- **Aim of the task**
Only one stretch of the data below is wanted: the lines from the one with "Tags (934, 399)" through the one with "Ask a new question (958, 89)", repeated exactly.

- **Excerpted data**

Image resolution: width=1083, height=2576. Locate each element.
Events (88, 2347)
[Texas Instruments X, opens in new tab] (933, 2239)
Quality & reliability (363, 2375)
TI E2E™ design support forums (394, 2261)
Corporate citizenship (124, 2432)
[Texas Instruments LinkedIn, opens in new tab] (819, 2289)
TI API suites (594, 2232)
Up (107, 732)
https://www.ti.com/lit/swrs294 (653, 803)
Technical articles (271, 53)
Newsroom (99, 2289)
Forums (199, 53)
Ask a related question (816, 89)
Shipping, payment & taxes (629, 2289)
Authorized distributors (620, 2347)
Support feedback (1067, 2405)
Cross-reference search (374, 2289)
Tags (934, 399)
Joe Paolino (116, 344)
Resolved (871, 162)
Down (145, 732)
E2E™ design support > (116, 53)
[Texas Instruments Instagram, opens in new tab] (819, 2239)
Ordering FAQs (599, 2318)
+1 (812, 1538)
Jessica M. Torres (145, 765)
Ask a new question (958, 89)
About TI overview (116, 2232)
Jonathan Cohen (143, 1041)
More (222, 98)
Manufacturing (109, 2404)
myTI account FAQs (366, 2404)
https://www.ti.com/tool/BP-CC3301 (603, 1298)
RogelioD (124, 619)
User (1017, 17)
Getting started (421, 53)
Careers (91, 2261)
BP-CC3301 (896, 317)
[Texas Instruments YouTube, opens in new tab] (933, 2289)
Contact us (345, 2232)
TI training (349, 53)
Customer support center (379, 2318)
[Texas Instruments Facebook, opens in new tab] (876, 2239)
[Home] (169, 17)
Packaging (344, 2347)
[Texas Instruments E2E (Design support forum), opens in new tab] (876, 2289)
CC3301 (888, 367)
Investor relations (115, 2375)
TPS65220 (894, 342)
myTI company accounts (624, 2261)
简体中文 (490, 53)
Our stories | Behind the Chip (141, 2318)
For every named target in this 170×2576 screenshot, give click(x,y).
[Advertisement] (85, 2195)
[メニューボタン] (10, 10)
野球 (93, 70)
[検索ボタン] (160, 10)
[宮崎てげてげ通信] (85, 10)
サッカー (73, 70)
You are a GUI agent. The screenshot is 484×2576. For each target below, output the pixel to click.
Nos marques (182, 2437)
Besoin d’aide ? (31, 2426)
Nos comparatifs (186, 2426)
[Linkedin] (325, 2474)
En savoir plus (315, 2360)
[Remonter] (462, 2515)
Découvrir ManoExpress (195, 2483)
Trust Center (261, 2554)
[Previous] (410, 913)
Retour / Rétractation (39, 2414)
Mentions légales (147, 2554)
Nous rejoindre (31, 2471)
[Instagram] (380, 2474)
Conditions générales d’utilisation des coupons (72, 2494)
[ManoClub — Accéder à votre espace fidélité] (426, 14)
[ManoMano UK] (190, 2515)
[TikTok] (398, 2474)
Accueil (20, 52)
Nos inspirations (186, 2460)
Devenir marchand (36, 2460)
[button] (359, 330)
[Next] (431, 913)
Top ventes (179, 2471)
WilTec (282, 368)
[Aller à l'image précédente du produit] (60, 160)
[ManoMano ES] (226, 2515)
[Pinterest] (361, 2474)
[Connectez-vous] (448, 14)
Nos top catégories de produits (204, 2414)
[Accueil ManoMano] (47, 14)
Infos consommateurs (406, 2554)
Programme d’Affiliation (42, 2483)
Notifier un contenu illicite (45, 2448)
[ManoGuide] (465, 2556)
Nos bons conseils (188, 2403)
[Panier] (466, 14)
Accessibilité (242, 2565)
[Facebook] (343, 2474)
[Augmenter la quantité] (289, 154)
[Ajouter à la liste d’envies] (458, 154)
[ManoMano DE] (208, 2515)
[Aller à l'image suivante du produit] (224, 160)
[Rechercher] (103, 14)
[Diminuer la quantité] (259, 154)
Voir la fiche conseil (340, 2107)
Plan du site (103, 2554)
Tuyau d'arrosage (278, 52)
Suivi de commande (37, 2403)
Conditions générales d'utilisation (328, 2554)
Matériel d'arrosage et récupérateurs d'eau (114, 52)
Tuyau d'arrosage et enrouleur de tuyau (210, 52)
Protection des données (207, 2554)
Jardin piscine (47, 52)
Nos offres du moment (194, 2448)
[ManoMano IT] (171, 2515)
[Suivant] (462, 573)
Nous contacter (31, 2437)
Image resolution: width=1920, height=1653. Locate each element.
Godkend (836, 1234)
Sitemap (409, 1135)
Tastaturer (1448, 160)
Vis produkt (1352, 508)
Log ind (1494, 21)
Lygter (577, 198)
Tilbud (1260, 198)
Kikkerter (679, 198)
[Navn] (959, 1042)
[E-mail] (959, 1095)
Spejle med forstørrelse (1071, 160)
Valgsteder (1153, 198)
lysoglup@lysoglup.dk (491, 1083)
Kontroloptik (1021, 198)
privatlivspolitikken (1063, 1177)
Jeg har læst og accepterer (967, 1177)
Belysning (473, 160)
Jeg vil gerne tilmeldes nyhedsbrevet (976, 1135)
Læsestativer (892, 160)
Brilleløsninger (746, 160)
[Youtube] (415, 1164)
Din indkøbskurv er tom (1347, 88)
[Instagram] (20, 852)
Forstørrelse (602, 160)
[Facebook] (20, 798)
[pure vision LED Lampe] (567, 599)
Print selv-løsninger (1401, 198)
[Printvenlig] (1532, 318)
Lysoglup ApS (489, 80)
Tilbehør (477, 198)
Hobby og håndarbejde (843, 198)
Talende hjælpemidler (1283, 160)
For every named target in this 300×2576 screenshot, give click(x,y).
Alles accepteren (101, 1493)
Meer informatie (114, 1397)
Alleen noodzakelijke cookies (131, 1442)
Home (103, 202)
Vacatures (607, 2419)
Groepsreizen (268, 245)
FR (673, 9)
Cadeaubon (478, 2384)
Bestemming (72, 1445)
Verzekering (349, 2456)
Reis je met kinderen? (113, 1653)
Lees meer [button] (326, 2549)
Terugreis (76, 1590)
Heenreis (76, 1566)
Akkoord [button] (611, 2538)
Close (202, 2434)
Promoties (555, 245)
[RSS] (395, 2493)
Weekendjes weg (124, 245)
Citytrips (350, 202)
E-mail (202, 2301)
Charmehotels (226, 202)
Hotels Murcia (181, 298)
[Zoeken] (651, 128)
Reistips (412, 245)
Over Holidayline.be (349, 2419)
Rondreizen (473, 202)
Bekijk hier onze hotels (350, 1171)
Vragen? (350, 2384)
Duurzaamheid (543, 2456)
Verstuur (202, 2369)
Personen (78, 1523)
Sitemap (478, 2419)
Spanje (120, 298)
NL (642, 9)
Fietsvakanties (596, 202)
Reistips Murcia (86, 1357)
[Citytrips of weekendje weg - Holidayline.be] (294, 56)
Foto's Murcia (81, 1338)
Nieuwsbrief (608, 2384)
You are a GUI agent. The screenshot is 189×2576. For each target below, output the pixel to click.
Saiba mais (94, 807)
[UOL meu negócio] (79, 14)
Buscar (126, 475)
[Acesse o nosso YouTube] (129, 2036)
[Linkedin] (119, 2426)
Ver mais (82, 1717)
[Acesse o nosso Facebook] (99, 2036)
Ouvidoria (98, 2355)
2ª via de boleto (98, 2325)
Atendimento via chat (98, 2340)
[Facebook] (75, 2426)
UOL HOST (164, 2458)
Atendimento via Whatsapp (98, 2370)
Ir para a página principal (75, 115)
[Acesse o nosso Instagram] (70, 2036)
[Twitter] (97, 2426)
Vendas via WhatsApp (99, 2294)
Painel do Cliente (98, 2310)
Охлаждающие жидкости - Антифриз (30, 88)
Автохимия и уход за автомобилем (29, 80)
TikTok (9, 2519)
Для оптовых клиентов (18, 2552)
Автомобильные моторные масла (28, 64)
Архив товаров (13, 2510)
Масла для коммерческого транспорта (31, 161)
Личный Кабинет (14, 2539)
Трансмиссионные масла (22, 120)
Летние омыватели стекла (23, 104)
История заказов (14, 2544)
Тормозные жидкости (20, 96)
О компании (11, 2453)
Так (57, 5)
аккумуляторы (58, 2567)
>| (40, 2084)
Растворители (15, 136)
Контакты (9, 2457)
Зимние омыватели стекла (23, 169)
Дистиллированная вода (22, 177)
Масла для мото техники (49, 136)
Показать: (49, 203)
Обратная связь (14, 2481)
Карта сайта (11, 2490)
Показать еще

- **Expected output**
Tags (934, 399)
Joe Paolino (116, 344)
Resolved (871, 162)
Down (145, 732)
E2E™ design support > (116, 53)
[Texas Instruments Instagram, opens in new tab] (819, 2239)
Ordering FAQs (599, 2318)
+1 (812, 1538)
Jessica M. Torres (145, 765)
Ask a new question (958, 89)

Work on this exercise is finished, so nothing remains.